画面の向こうの女性が、確かに噴き出したのが分かった。

「だって、千葉県生まれの名前が千葉(せんば)君……。普通に千葉君(ちばくん)って読んでしまうでしょ。面白い」

俺だって、そう思う。

この名前でどれ程揶揄われてきた人生だったか。

どこの県へ行っても、あだ名が「ちばけん」だった。

マツケンかよ!

いつかは「何の犬種?」なんて冗談丸わかりで聞かれたし!

「ッふふふ……」

まだ彼女は笑っている。
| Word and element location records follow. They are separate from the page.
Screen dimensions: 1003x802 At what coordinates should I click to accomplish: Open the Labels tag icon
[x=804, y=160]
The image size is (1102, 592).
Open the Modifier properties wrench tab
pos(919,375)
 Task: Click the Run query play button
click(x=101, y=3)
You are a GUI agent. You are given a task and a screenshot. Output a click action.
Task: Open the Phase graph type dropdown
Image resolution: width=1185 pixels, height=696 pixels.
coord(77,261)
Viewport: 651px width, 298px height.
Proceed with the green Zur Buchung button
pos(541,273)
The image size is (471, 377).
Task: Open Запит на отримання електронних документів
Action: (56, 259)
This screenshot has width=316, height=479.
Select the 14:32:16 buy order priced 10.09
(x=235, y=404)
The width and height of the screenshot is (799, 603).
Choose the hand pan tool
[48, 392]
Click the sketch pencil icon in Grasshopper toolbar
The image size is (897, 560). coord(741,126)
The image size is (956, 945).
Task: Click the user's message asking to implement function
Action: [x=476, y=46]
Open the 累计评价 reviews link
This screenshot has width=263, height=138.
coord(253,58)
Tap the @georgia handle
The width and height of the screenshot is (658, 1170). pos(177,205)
ツボに入ったらしい。

彼女とはSNSで知り合った。

それからメッセージでお互いにやり取りをし、今では顔を出さないオンライン通話で話すようになった。

パソコンの画面には彼女の顔は映らない。

けれど俺は確信していた。

綺麗な澄んだ声。絶対に美人だ。

「そうだ、今日は何の日だと思う?」

「えっと、何だっけ」

俺はワザとボケて聞き返す。

「もう、バレンタインデーだよ、バレンタイン!」

彼女はそれから、小さな声になって「会わない……?」と聞いてきた。

俺は返事に飛び付きそうになる。

でも、はたと気付く。

昨今、こんなご時世だからSNSからの出会いなんて、危ないものだろう。

それに肝心な彼女のデータが少ない事にも今更気付いた。

だが。

「いいよ。会おう」

俺は、会いたかった。とてもとても。

「にすが、好きだべだから」

祖母譲りの言葉で、告白したい。

どうしても、だった。



「ハッピーバレンタイン」

どこからか、そんな声が聞こえた気がした。



♡「にす」というのは「あなた」という意味の方言。

 今ではあまり、使われていないそう。

「だべ」という語尾は関東地域でよく耳にする語尾。